After being screened at Camp David as the Thanksgiving film for US President Jimmy Carter,[26] the film was released in the United States on 8 December 1978 to mixed reviews (according to production notes that accompanied the 2000 DVD release).
Before the film came out Maclean said in an interview that the only film he liked made from his writings was Guns of Navarone and "I am hopeful this return to Navarone will be good too, although the storyline bears little resemblance to what I wrote. Robert Shaw was a good actor, one of the most in demand in the world today. And I am told he did a good job. Whatever, this couldn't help be the best [of the recent adaptations of his work for the screen] because the rest were rubbish. But I am not bitter, you understand. The sale of my stories to the movies has been a matter of business – a process from which I usually detach myself."[27]

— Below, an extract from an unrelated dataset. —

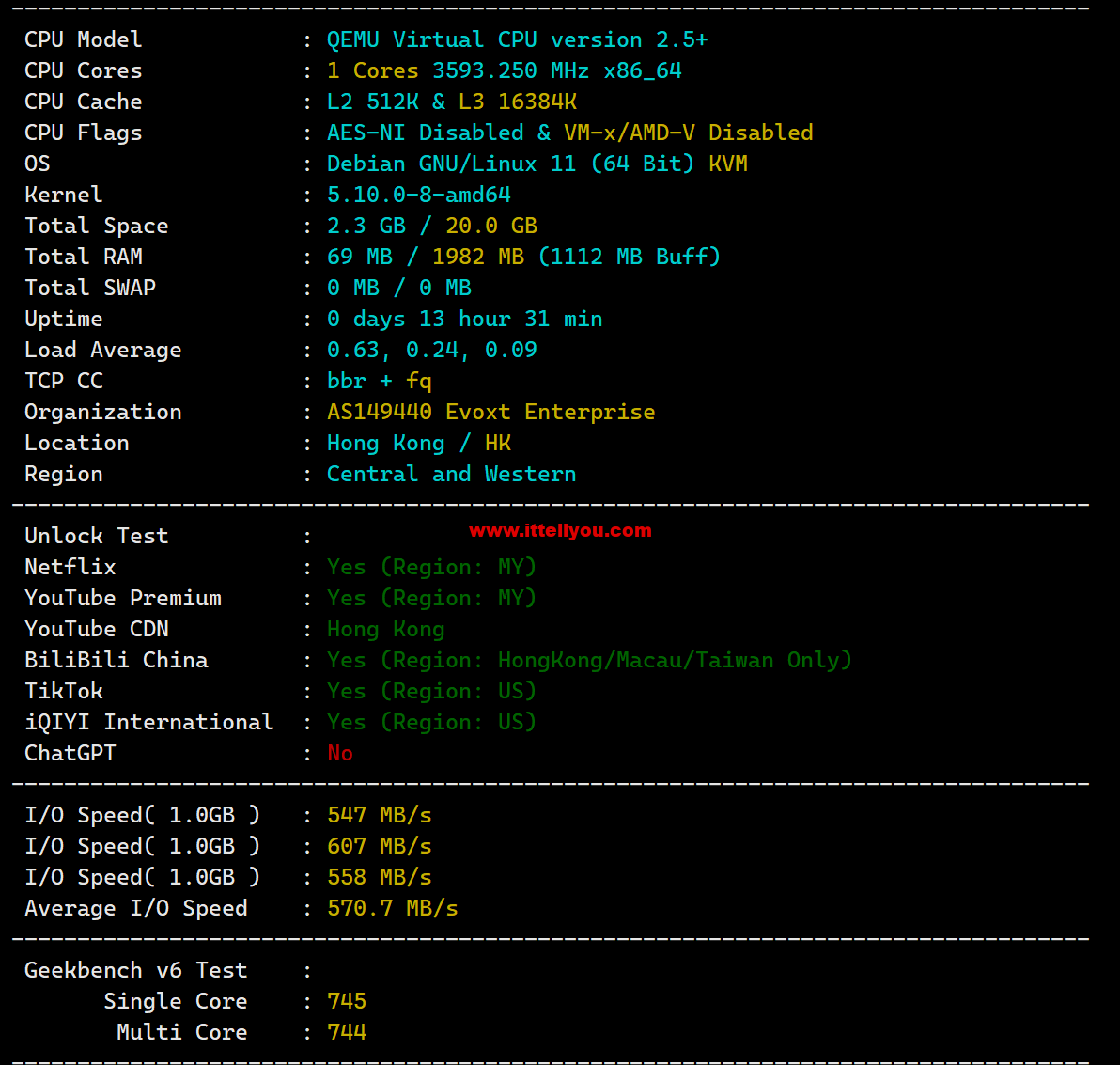
Task: Click the Multi Core score 744
Action: 347,1032
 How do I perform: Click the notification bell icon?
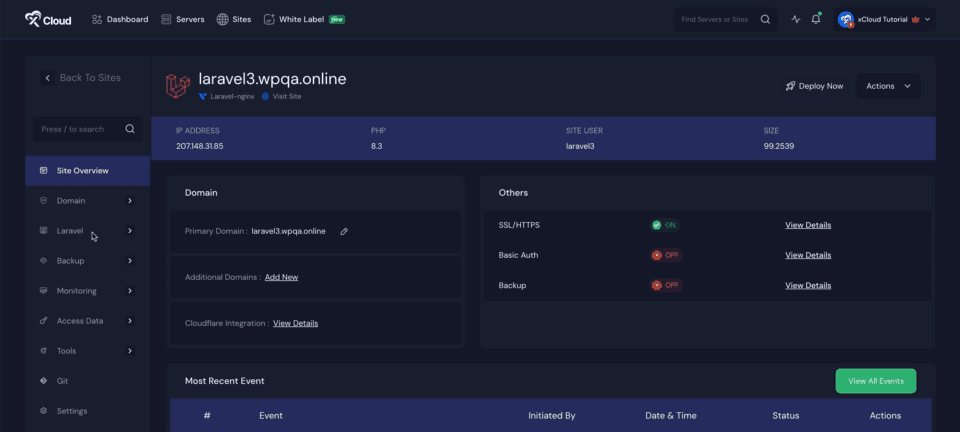click(x=816, y=19)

The 118-minute cut was released theatrically overseas by Columbia Pictures, which had released The Guns of Navarone.
Review aggregations website Rotten Tomatoes gives it a score of 67% based on 21 reviews.[28]
Harrison Ford said "It wasn't a bad film. There were honest people involved and it was an honest effort. But it wasn't the right thing for me to do."[16]
The film made a quarter of what the original did at the box office.[29]
Although three producers of the film are deceased (Carl Foreman, Sidney Cohn and Oliver Unger), their estates and surviving producer Peter Gettinger sued Sony Pictures (owner of Columbia Pictures) for unpaid sums from distribution rights. Following a May 2008 trial in the New York Supreme Court, a judgement awarded the producers more than 30 years of funds withheld by Columbia Pictures.[30] Sony appealed, but the Appellate Division of the Supreme Court upheld the initial verdict on 1 September 2009.[31]